**Directive 1:** Repeat the stretch of the Argali Custom Apparel terms below from "7. Site Terms" through "Conditions of Use.".
**Directive 2:** Write the next part of the Argali Custom Apparel terms below, picking up after their final sentence.

**Extract:**
>> Start
7. Site Terms of Use Modifications:

Argali Custom Apparel may revise these terms of use for its web site at any time without notice. By using this web site you are agreeing to be bound by the then current version of these Terms and Conditions of Use.

8. Governing Law:

Any claim relating to Argali Custom Apparel’s web site shall be governed by the laws of the State of Texas without regard to its conflict of law provisions.

General Terms and Conditions are applicable to Use of a Web Site.

 

 

ARGALI CUSTOM APPAREL, LLC TERMS OF SERVICE REGARDING PRODUCTS AND SERVICES:

 

These Terms of Service (the “Terms”) effective on the date of the purchase is between, Argali Custom Apparel, LLC a Texas Limited Liability Company ("Company") and the customer ("Customer"); herein also referred to individually as (a “Party”) and collectively as (the “Parties”). The Customer may be a person or business.

RECITALS:

Company is engaged in the marketing and sale of the Products (as defined below and listed in Exhibit B). Retailer is experienced in the promotion, distribution, and sale of products similar to the Products.

The Company wishes to appoint the Retailer as its nonexclusive Retailer to promote, distribute, and sell the Products within the Territory as defined in Section 5, and the Retailer wishes to accept the appointment.
>> End
**Data block:**
>> Start
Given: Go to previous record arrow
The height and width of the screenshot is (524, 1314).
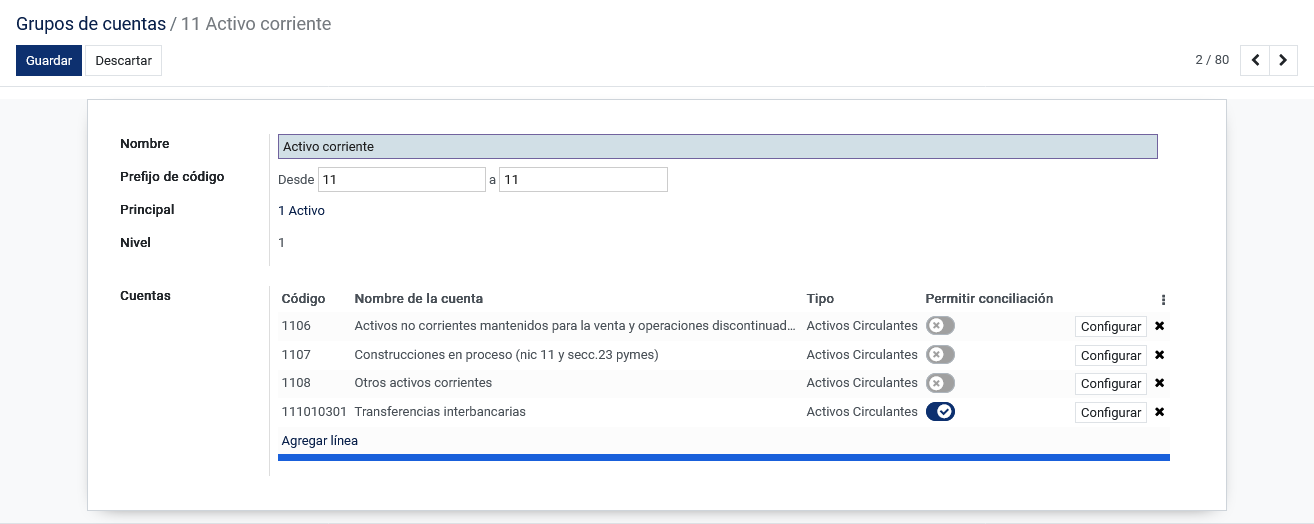Looking at the screenshot, I should [x=1255, y=60].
>> End
**Task output 1:**
7. Site Terms of Use Modifications:

Argali Custom Apparel may revise these terms of use for its web site at any time without notice. By using this web site you are agreeing to be bound by the then current version of these Terms and Conditions of Use.

**Task output 2:**
The Parties therefore agree as follows:

1. PURPOSE & APPOINTMENT:

A. Nonexclusive Appointment. The Company hereby appoints the Retailer to distribute, offer for sale, sell and promote the Company's products listed in Exhibit A (the "Products"), in the Territory on a nonexclusive basis, and the Retailer accepts this Nothing contained in this agreement limits the Company's right, in its sole discretion, to discontinue the manufacture, sale, or distribution of any Product at any time.

B. Ancillary Agreements. This Agreement is a non-exclusive agreement between the Parties and shall apply to all future purchase orders.

C. Limitations. The Company reserves the right at any time to offer, license, and sell any Products, directly or indirectly, with no obligation to pay compensation to the Retailer.

2. TERM:

This Agreement will become effective as of the Effective Date and will continue for an initial term of one (1) year(s) (the "Term"). Unless either Party gives written notice to the other at least ninety days before the end of the Term, this Agreement will renew automatically for an additional one (1) year Term. This automatic renewal will continue to apply at the end of each Term until the Agreement is terminated. If notice is given at least (90) days before the end of the Term, the Agreement shall terminate at the end of the then current Term.

3. TERMINATION:

A. Without Cause. This Agreement may be terminated by either Party, on provision of ninety (90) days' written notice before the end of a Term.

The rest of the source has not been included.